Interceptor® G2 and Insecticide Resistance 14th July 2017Although I have never lived in Africa, I’ve travelled there enough times to have a reasonable feel for the place. Urban Africa, busy, chaotic and unsafe contrasts enormously with the friendliness and warmth of Africans in rural communities, who despite their obvious hardship, will ask me to stop and share a cup of bitter tea with them. The remote villages I visit lack many of the conveniences that we take for granted. Mostly, there’s no running water, electricity is occasional and the air at dusk is filled with smoke as food is prepared and cooked in family compounds. Living is basic, but there’s a strange contrast between pinging money using mobile phones with crushing caterpillars to eat and livestock living amongst families with crowds gathering around flat screen TVs to watch Champions League football.
Life can be exceptionally tough. Basic food may be available year-round for most so while there may be little excess it looks like no one starves. There’s not much money and that’s ok when hard work is the main price for food, but the lack of access to a modern healthcare infrastructure can mean that when disease hits, there can be no money to pay for treatments, and this can devastate families and villages without warning.
90% of malaria cases occur in sub-Saharan Africa, and kills over 400,000 people every year – the vast majority of which are children under five.
Many villages have insecticide-treated bednets which provide proven malaria protection when sleeping at night.
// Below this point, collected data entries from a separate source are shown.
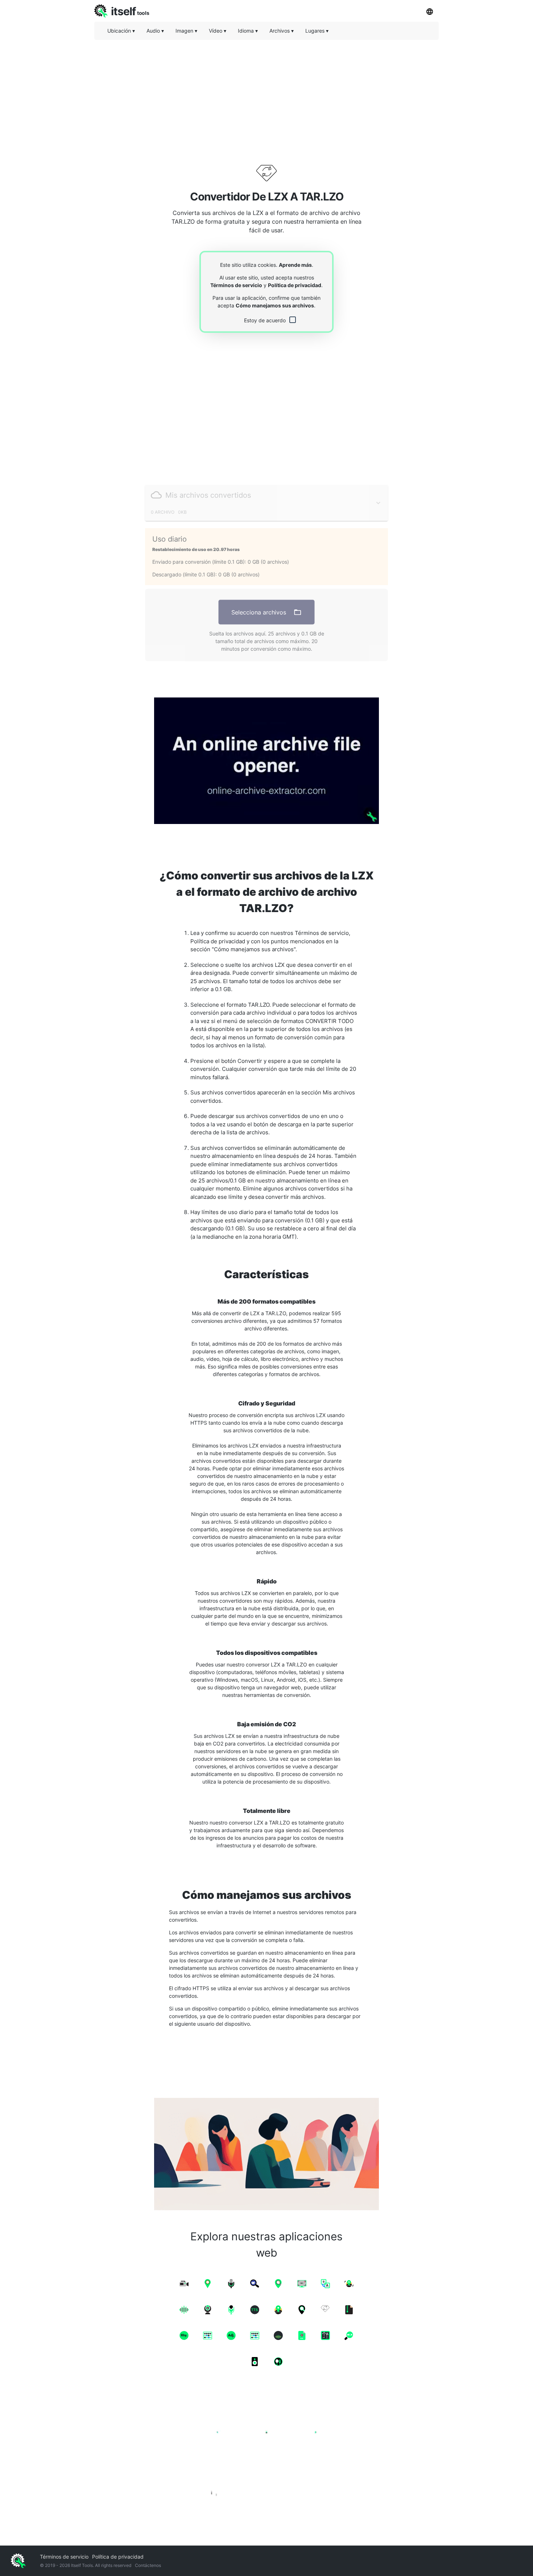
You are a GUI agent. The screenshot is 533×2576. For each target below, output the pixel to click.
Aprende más (295, 265)
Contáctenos (148, 2565)
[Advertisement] (266, 96)
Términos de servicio (236, 285)
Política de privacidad (294, 285)
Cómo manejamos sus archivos (275, 305)
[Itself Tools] (266, 2453)
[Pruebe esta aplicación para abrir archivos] (266, 760)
But there are never enough, mosquitoes can bite at times when no one is under their net and outside the home, and not everyone likes to use them. Now and again when you ask if a householder has a bednet, they pull out an unused net, still in the bag to show.
Insecticide treated bednets not only provide personal protection through the physical barrier of the net, but the insecticide also provides effective community protection as contact with the net kills the mosquito meaning it can’t fly off and infect someone else.
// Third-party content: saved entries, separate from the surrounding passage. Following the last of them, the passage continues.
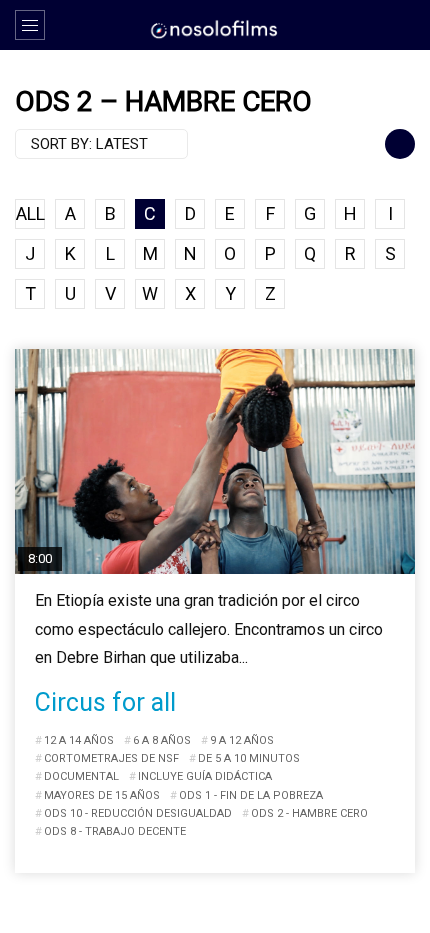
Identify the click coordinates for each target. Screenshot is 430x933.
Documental (81, 776)
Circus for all (105, 702)
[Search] (405, 25)
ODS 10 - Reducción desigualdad (138, 813)
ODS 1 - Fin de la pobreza (251, 795)
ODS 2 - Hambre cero (309, 813)
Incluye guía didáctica (205, 776)
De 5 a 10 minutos (249, 758)
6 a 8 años (162, 740)
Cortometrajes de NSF (111, 758)
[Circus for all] (215, 461)
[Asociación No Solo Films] (215, 28)
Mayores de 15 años (102, 795)
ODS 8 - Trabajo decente (115, 831)
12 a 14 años (79, 740)
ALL (30, 213)
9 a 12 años (242, 740)
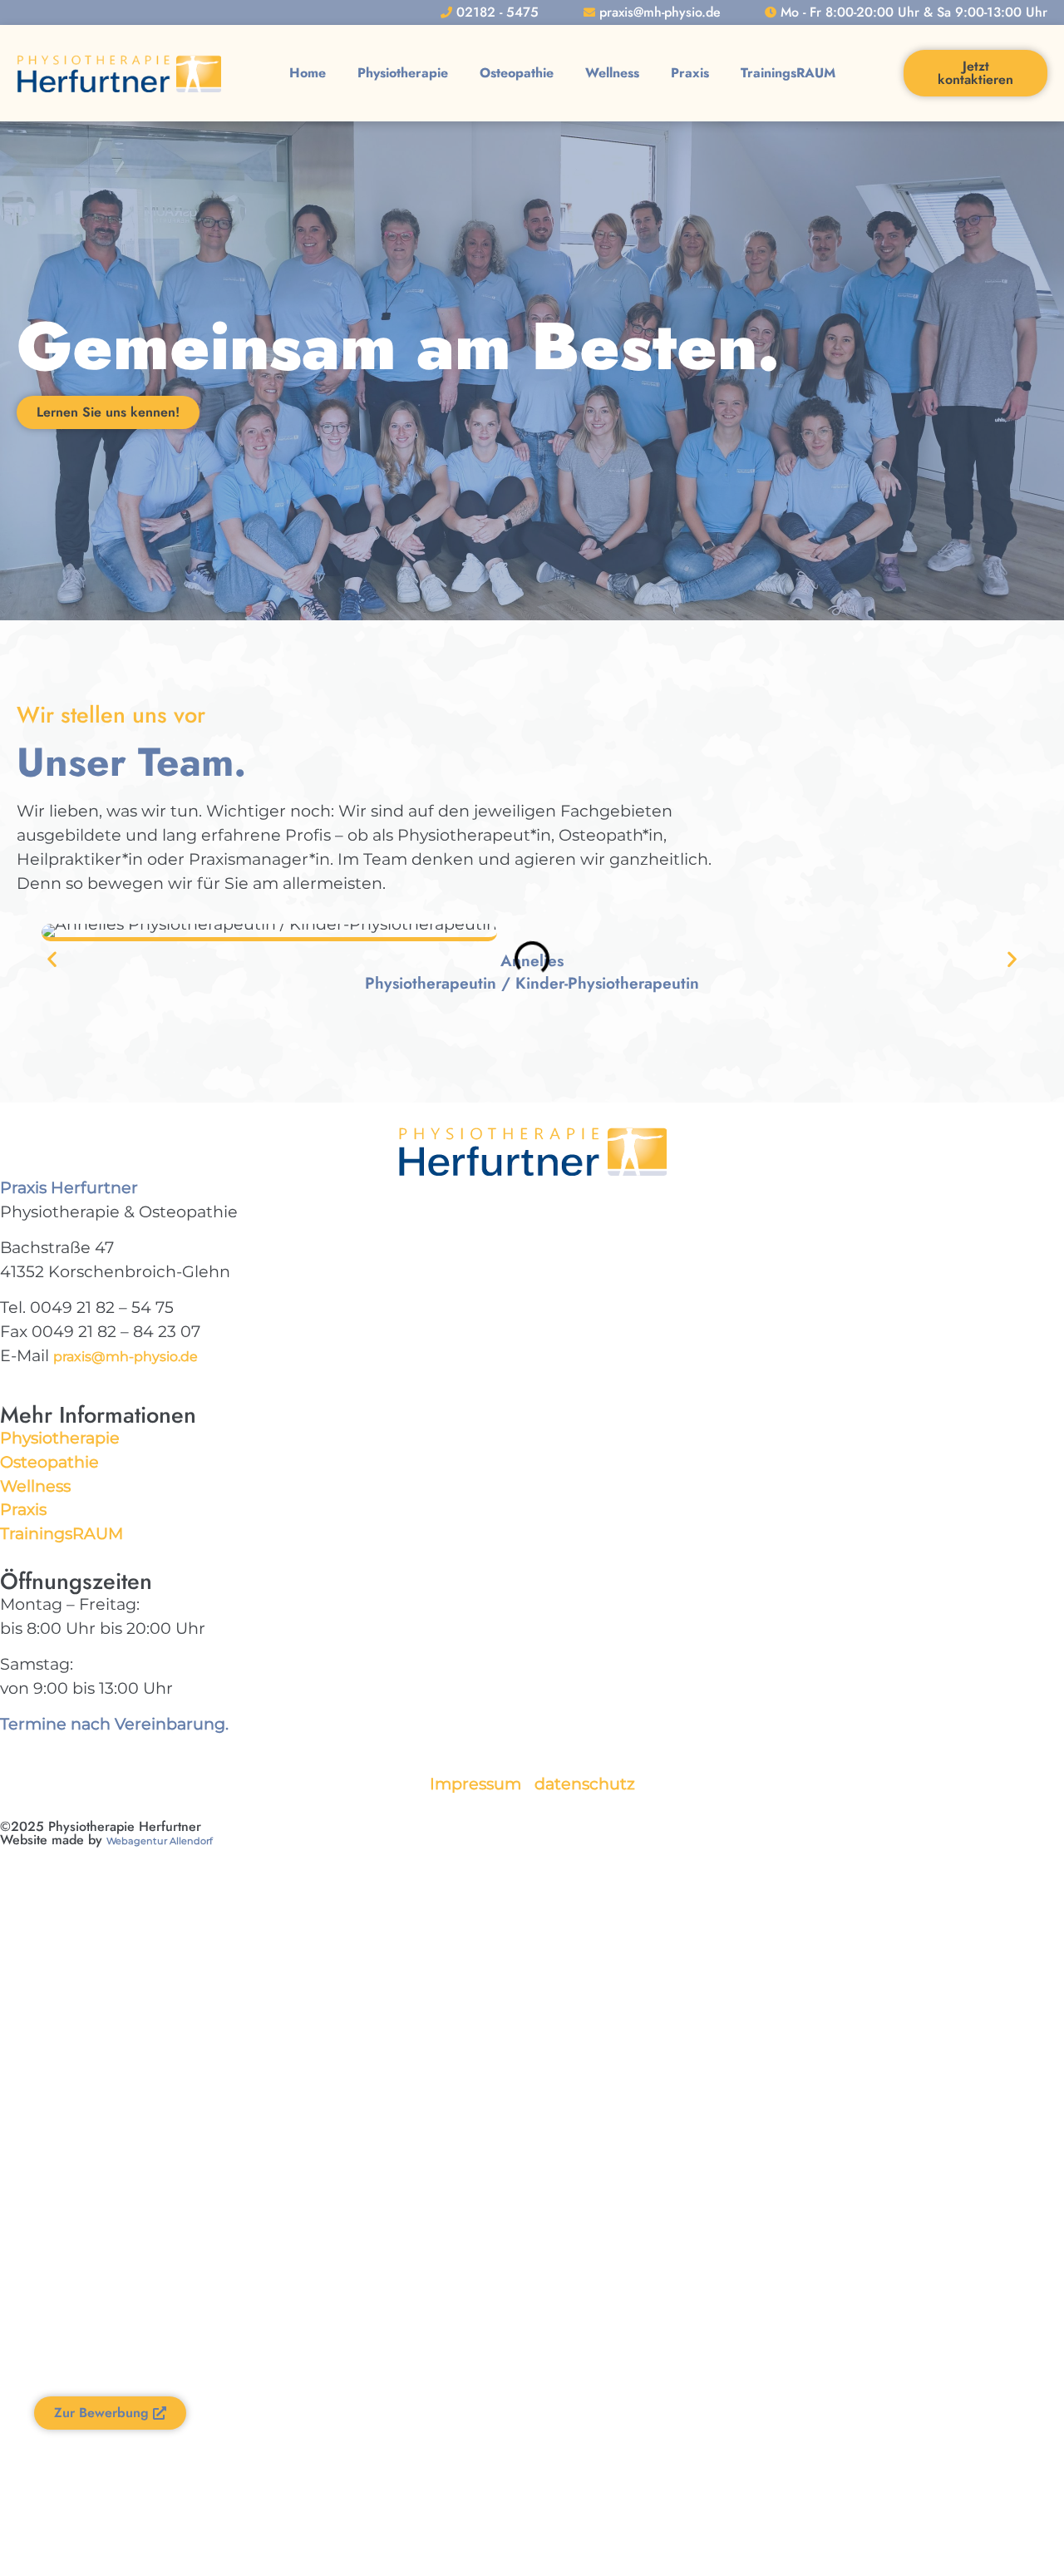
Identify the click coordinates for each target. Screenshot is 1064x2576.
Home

However, this critical community effect which reduces the volume of biting mosquitoes, only works if the mosquito is not resistant to the insecticide. Resistance is a huge issue today. We are at a critical tipping point and without innovation in insecticide resistance, the huge gains in malaria reduction we have made since 2000 could rapidly unwind with devastating effect, but insecticide resistance is complex. There are different underlying mechanisms in different locations, species of mosquito and regions that impact the performance of different insecticides in different ways that makes measuring the benefits of different interventions on disease transmission complex.
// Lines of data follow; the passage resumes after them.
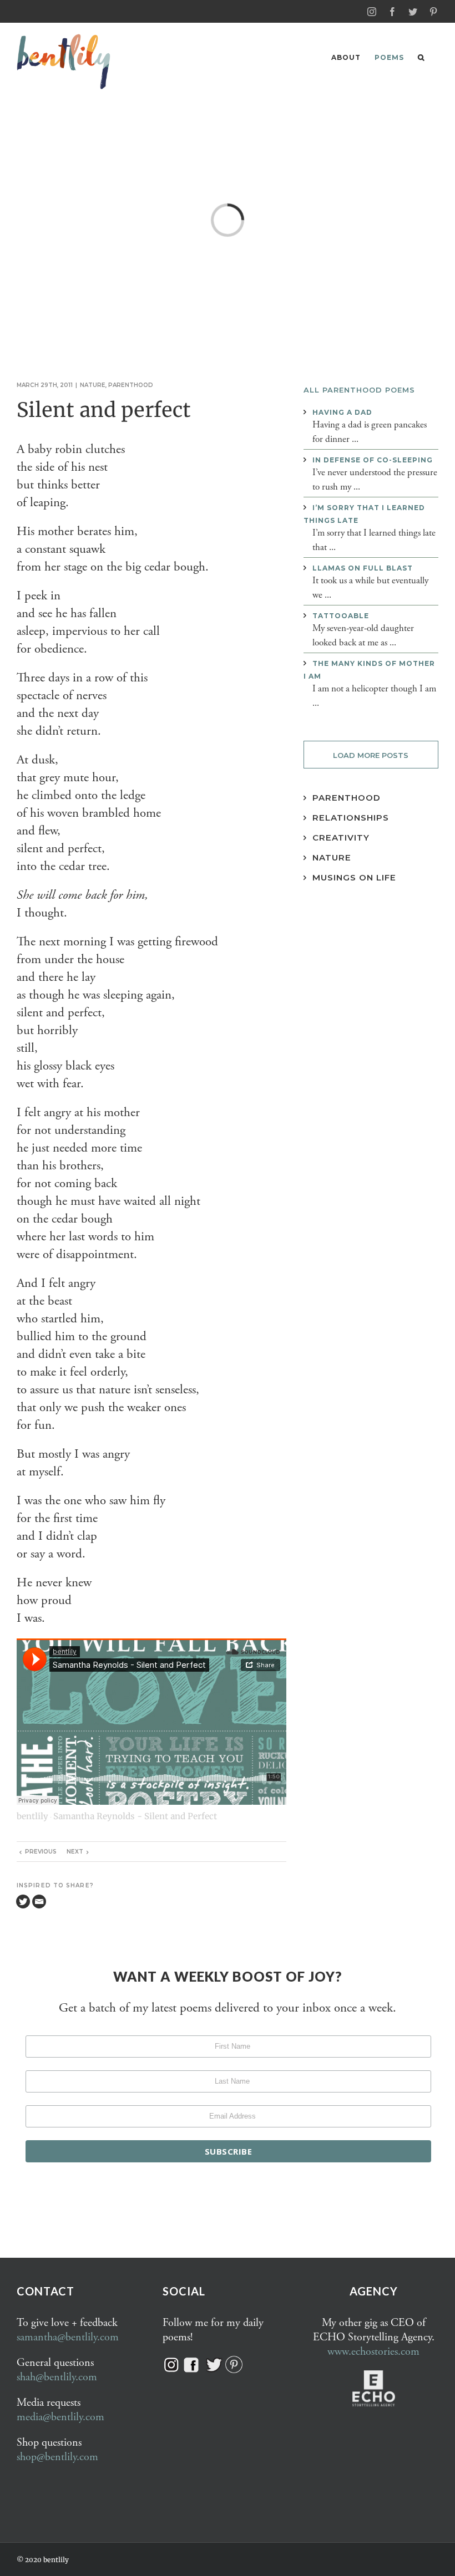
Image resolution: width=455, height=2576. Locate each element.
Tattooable (340, 616)
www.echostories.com (373, 2352)
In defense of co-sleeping (372, 460)
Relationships (350, 817)
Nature (92, 385)
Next (75, 1851)
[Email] (39, 1901)
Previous (41, 1851)
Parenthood (130, 385)
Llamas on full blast (362, 568)
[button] (421, 57)
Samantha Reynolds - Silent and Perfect (135, 1816)
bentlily (32, 1816)
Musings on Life (354, 877)
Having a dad (342, 412)
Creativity (341, 837)
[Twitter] (23, 1901)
That’s why the arrival of BASF’s Interceptor® G2 is so important. This net introduces a safe and reformulated insecticide from agriculture into public health – a first in 30 years. Because mosquitoes have not been exposed to it before, it will be effective against mosquitoes that are resistant to the insecticides that are commonly used on bednets. Of course, this product alone will not solve the problem. More resistance beating public health insecticides need to be developed and used in a way that preserves their effectiveness in the long term by developing and following resistance prevention strategies.
That’s why IVCC is working with companies across the world to develop new public health insecticides for bednets as well as new resistance beating formulas for spraying on the inside walls of homes, another proven and effective intervention. We are also investigating a range of other technologies which will reduce outdoor biting. We have a long way to go but we are hopeful that, together with our industry partners like BASF and our dedicated funders, innovation in vector control can help create a world without malaria.